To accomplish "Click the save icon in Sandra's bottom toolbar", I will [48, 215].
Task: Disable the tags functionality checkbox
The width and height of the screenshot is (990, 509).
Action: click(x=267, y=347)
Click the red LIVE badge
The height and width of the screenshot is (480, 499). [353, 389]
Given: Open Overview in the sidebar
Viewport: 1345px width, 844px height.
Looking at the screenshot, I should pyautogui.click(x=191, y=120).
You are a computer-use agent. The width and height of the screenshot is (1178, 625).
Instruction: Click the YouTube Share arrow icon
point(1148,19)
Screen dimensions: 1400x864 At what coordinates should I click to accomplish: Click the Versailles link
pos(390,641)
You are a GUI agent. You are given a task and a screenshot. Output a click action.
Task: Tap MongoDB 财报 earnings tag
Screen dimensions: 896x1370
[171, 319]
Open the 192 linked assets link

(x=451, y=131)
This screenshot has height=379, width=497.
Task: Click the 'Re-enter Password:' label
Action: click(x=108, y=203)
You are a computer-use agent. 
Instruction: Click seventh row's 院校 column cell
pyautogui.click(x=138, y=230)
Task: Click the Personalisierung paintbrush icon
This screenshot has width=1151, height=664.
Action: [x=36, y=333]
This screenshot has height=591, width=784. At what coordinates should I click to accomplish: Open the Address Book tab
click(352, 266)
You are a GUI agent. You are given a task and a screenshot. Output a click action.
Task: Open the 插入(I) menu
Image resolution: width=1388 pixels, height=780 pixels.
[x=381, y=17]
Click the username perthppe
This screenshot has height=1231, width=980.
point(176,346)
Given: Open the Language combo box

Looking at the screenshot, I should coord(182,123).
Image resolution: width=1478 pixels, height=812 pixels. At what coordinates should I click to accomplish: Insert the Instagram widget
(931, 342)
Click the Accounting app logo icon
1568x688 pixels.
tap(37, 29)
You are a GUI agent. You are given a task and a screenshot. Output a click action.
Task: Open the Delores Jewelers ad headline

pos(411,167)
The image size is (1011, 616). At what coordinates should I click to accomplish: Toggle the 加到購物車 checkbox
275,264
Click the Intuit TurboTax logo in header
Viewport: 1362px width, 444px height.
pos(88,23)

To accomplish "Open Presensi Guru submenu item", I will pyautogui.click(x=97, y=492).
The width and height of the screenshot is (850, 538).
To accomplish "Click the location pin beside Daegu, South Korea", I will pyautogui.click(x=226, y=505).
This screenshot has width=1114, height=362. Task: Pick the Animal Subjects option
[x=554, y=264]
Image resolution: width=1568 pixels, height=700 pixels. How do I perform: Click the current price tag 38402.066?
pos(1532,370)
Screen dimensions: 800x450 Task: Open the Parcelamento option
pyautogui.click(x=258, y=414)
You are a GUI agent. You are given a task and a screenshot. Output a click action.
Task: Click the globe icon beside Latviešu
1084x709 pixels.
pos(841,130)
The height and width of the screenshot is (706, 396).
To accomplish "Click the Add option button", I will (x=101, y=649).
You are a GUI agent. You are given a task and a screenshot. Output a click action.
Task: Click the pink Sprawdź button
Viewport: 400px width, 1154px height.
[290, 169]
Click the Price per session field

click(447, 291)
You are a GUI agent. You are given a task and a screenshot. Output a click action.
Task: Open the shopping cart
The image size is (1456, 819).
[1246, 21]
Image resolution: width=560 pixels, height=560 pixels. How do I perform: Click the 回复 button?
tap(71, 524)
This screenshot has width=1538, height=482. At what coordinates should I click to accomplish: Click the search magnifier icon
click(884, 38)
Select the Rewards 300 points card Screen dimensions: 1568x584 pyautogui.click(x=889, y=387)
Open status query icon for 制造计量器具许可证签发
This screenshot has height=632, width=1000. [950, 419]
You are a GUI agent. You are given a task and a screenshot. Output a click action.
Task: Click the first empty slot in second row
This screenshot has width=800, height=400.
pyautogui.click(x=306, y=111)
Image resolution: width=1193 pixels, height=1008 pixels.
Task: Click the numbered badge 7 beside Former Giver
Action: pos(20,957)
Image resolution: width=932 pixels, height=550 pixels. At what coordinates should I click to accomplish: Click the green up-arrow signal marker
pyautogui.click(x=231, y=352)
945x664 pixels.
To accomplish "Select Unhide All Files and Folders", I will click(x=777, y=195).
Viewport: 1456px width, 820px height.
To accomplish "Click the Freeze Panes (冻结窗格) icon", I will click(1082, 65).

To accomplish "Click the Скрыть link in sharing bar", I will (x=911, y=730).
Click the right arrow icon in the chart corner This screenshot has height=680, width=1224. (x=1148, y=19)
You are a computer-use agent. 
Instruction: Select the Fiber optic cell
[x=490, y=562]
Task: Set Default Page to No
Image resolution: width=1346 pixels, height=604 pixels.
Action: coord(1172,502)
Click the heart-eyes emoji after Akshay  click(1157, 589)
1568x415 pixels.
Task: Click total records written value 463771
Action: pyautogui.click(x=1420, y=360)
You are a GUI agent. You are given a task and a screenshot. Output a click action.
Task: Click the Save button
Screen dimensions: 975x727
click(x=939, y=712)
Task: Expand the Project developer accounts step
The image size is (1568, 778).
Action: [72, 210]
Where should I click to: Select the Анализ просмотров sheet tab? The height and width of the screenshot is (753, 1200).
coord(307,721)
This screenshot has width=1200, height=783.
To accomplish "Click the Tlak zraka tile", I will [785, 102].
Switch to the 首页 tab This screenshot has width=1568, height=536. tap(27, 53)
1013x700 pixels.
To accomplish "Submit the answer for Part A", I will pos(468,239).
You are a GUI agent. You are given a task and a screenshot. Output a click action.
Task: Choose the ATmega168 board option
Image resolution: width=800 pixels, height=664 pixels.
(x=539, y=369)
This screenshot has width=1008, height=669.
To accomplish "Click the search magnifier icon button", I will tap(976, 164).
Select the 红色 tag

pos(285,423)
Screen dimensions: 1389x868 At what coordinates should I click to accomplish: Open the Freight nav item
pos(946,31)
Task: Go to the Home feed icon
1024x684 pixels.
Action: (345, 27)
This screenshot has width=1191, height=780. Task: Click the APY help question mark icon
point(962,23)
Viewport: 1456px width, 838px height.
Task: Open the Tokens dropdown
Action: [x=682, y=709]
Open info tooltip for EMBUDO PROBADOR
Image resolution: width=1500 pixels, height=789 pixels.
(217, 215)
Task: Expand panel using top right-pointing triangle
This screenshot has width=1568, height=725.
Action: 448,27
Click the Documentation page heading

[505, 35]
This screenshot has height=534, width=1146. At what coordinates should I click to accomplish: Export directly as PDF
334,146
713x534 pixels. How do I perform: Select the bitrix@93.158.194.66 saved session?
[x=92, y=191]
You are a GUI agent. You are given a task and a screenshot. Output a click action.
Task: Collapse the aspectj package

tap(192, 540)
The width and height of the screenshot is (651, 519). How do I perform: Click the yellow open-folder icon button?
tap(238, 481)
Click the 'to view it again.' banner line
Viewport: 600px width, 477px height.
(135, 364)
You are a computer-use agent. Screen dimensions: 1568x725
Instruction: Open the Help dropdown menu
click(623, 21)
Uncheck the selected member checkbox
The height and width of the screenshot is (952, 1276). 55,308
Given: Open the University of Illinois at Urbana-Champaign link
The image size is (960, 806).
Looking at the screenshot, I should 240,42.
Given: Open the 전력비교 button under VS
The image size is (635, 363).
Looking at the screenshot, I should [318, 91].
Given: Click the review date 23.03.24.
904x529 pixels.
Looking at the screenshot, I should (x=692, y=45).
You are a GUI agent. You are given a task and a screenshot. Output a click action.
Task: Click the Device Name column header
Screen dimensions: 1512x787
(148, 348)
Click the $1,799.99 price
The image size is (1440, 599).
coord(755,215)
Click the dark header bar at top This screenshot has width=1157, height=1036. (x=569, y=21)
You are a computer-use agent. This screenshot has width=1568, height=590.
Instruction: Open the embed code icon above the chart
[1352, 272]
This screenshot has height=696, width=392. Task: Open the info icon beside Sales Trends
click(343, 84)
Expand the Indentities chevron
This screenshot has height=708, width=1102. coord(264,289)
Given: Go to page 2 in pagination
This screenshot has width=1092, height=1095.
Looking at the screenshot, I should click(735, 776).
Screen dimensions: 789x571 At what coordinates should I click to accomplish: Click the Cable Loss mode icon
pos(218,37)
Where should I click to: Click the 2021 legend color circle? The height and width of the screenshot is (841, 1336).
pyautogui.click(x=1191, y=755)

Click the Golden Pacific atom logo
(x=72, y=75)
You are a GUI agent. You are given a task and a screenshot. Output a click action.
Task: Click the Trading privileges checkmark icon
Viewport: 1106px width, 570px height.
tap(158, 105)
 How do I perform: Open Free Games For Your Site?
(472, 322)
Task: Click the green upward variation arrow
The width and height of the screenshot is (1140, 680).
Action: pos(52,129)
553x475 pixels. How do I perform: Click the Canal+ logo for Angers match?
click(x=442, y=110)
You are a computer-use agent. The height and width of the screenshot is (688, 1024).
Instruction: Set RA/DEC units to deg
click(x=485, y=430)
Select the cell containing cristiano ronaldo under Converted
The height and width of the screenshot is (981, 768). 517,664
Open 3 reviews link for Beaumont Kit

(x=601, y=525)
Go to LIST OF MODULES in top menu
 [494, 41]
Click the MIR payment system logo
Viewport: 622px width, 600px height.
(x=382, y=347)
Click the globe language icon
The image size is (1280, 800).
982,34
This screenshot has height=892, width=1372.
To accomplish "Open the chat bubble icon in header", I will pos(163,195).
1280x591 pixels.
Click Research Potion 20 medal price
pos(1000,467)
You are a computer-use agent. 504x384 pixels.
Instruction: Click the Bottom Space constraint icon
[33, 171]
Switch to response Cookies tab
···
▸ Task to complete
Output must consist only of the listing's lines from the first through the line with "Given: Open Overview in the sidebar", reproduced word for word.

▸ Response box
To accomplish "Click the save icon in Sandra's bottom toolbar", I will [48, 215].
Task: Disable the tags functionality checkbox
The width and height of the screenshot is (990, 509).
Action: click(x=267, y=347)
Click the red LIVE badge
The height and width of the screenshot is (480, 499). [353, 389]
Given: Open Overview in the sidebar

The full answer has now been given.